··· Dataset records ···

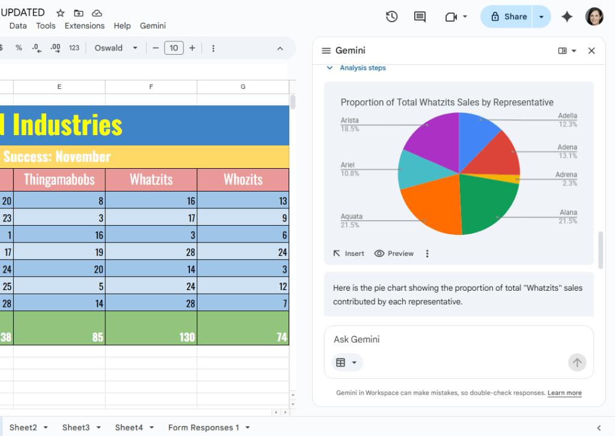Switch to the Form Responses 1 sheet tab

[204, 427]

···
··· Dataset records ···

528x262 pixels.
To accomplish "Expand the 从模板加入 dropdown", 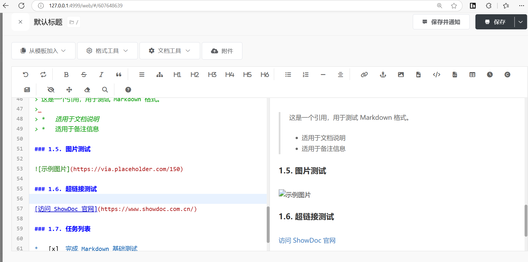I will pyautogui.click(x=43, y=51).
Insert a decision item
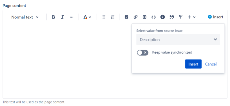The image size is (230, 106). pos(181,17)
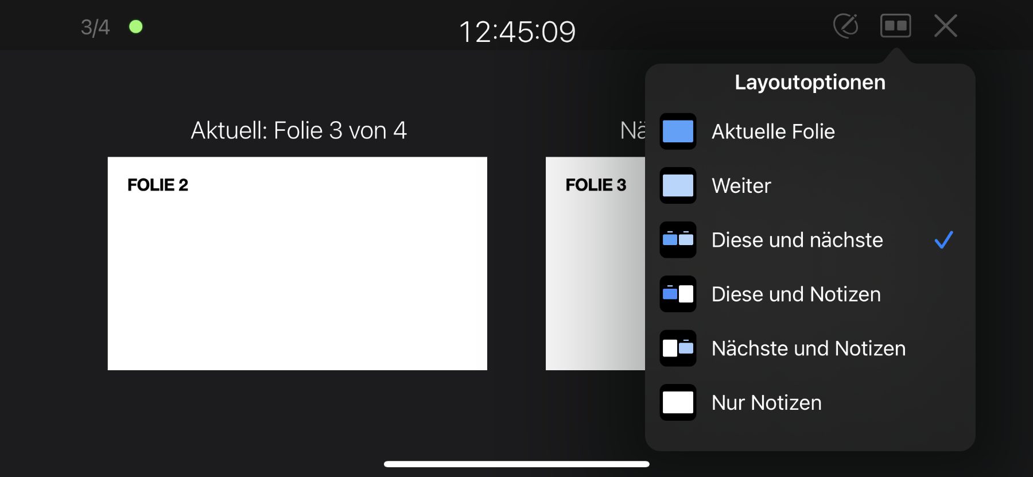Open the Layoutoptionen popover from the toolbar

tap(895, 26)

···
··· Dataset records ···

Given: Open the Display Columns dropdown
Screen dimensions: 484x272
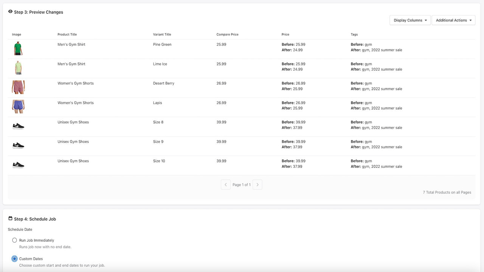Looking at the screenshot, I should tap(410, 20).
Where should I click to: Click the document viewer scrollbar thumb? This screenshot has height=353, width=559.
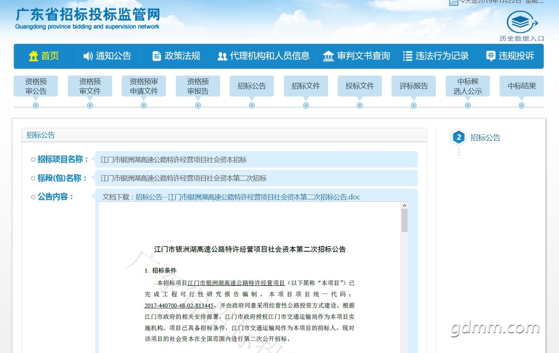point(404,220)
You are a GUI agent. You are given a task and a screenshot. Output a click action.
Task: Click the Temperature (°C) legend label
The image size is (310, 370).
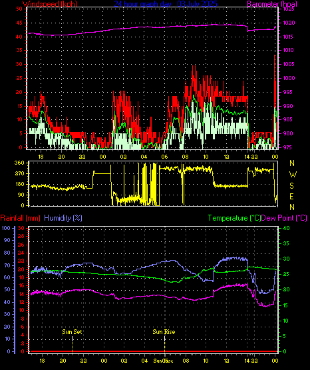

···

[The task]
Please return the material above only from the line that holds "Given: Open the Display Columns dropdown" through the line that holds "The image size is (310, 370).", exactly as it stands, ends included and pictures omitted.

[Exercise output]
Given: Open the Display Columns dropdown
Screen dimensions: 484x272
Looking at the screenshot, I should tap(410, 20).
Where should I click to: Click the document viewer scrollbar thumb? This screenshot has height=353, width=559.
point(404,220)
You are a GUI agent. You are given a task and a screenshot. Output a click action.
Task: Click the Temperature (°C) legend label
The image size is (310, 370).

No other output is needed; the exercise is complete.